When your house cat trots outside for a neighborhood stroll, it doesn’t end well for birds, bunnies, squirrels and other wildlife. And now, thanks to a new study, we know how much damage our feline friends can do.
In fact, they kill even more prey than wild predators similar in size to cats, and they don’t have to go far to do it. The average range for pet cats allowed outside is about 328 feet from the house they live in.
“We found that house cats have a two- to 10-times larger impact on wildlife than wild predators – a striking effect,” said Roland Kays, lead study author and zoologist at the North Carolina Museum of Natural Sciences.
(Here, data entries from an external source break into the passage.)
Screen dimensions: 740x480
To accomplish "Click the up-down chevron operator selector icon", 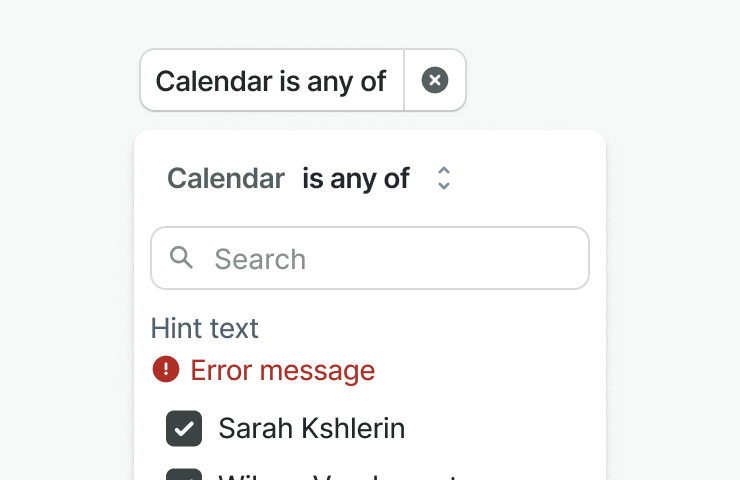I will (x=444, y=178).
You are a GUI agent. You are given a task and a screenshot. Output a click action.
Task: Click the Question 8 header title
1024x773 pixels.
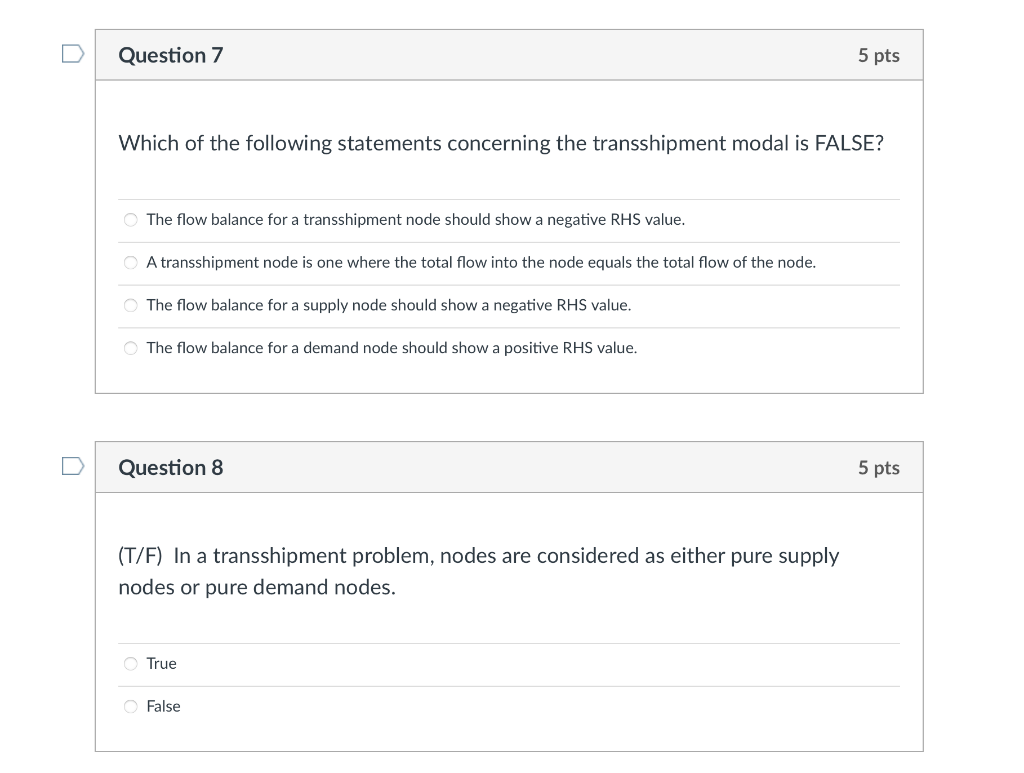pyautogui.click(x=170, y=468)
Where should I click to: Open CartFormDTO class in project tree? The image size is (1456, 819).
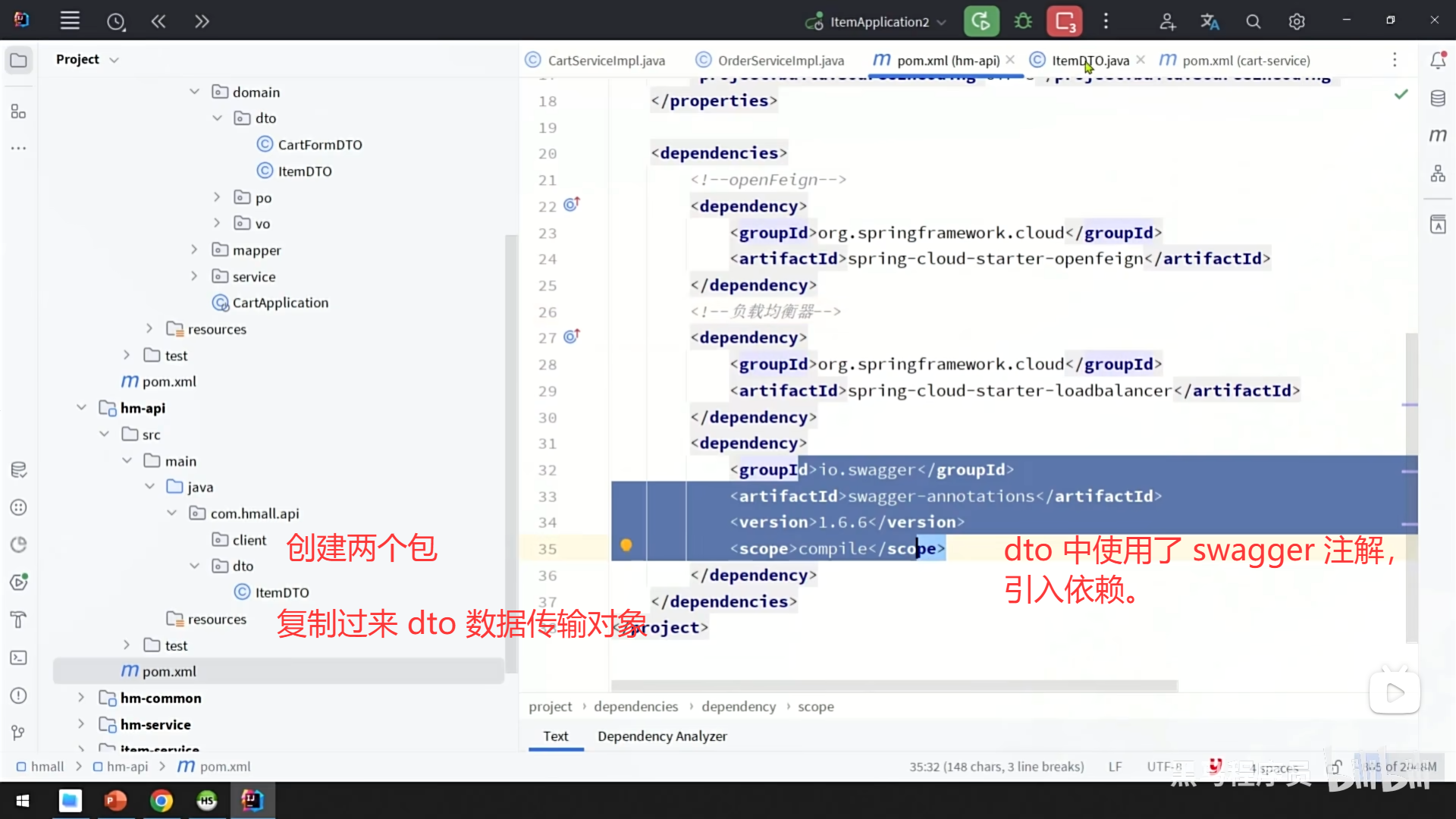[319, 144]
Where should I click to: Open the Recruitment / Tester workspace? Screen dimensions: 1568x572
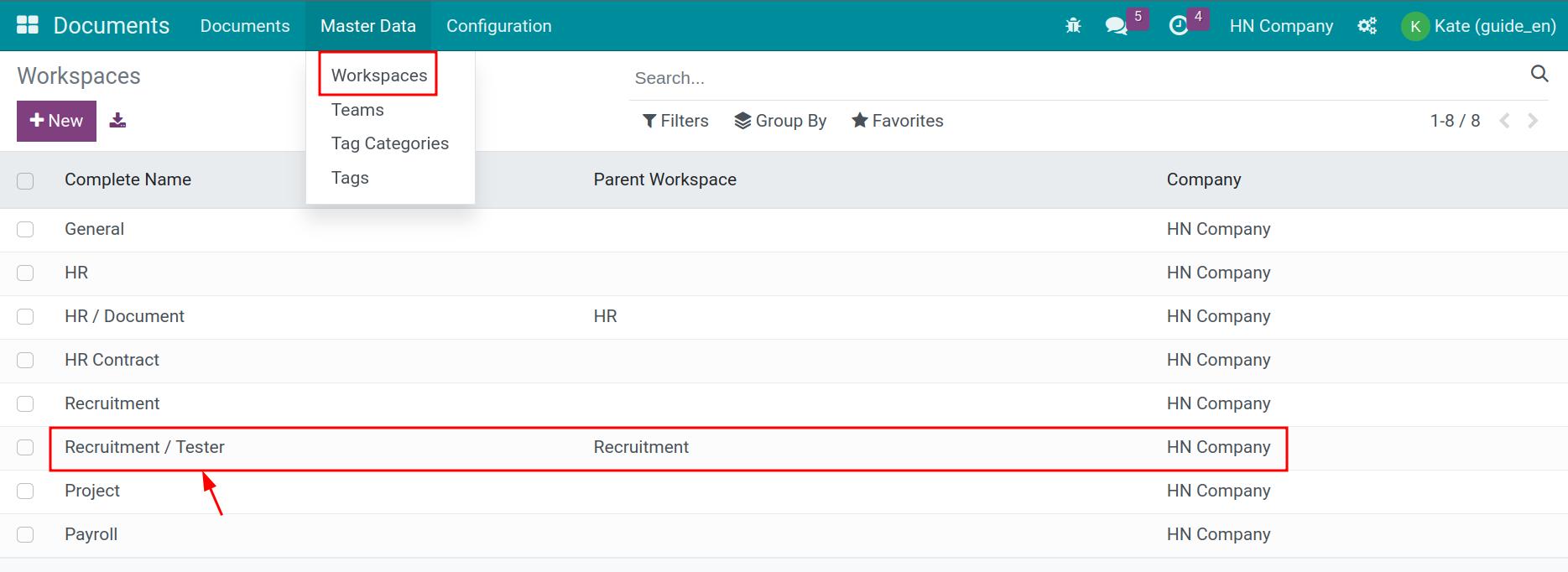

To track the behavior of house cats who were allowed to go outside, 925 cats across six countries were fitted with unobtrusive GPS devices. Scientists and citizen scientists used the data to track how far the cats ranged, as well as any prey they captured and brought home across rural and urban areas in the US, the UK, Australia and New Zealand.
The study published Wednesday in the journal Animal Conservation.
“Since they are fed cat food, pets kill fewer prey per day then wild predators, but their home ranges were so small that this effect on local prey ends up getting really concentrated,” Kays said. “Add to this the unnaturally high density of pet cats in some areas, and the risk to bird and small mammal population gets even worse.”
The study did not include feral cats.
On average, the study found that house cats killed anywhere between 14.2 to 38.9 prey per 100 acres, per year. That averages out to about 3.5 prey each month per cat. The researchers believe this large number is due to the fact that neighborhoods can include a high density of cats – more so than wild predators living in the wild.
“We knew cats were killing lots of animals – some estimates show that cats in North America kill from 10 to 30 billion wildlife animals per year – but we didn’t know the area in which that was happening, or how this compared with what we see in nature,” Kays said.
Much of the damage occurred in areas that already disrupt wildlife. This includes housing developments, because they disturb natural habitats.
And cats weren’t deterred from their ranging based on other predators, like coyotes, in the areas they lived.
“As a result, pet cats around the world have an ecological impact greater than native predators but concentrated within about 100 meters of their homes,” the authors wrote in the study.
The authors also noted that it’s difficult to tell which native species might persist or recolonize urban areas if domestic cats weren’t around.
The study cited that domestic cats are one of the most abundant carnivores on Earth, accounting for up to 600 million pet cats around the world. And that can spell doom for native species. On the bright side, this doesn’t impact species living in larger protected areas, because the cats were killing prey in urban and suburban habitats.
Some of the native species found at risk in the study included Brushtail possums in South Australia, as well as endangered rodents and rabbits in North America. This is because domestic cats are opportunistic hunters who pursue small mammals that they can easily catch and kill.
Keeping cats indoors could prevent the impact on wildlife, the researchers said.
“Because the negative impact of cats is so local, we create a situation in which the positive aspects of wildlife, be they the songs of birds or the beneficial effects of lizards on pests, are least common where we would appreciate them most,” said Rob Dunn, study co-author and William Neal Reynolds Distinguished Professor of Applied Ecology at North Carolina State University.
“Humans find joy in biodiversity, but we have, by letting cats go outdoors, unwittingly engineered a world in which such joys are ever harder to experience.”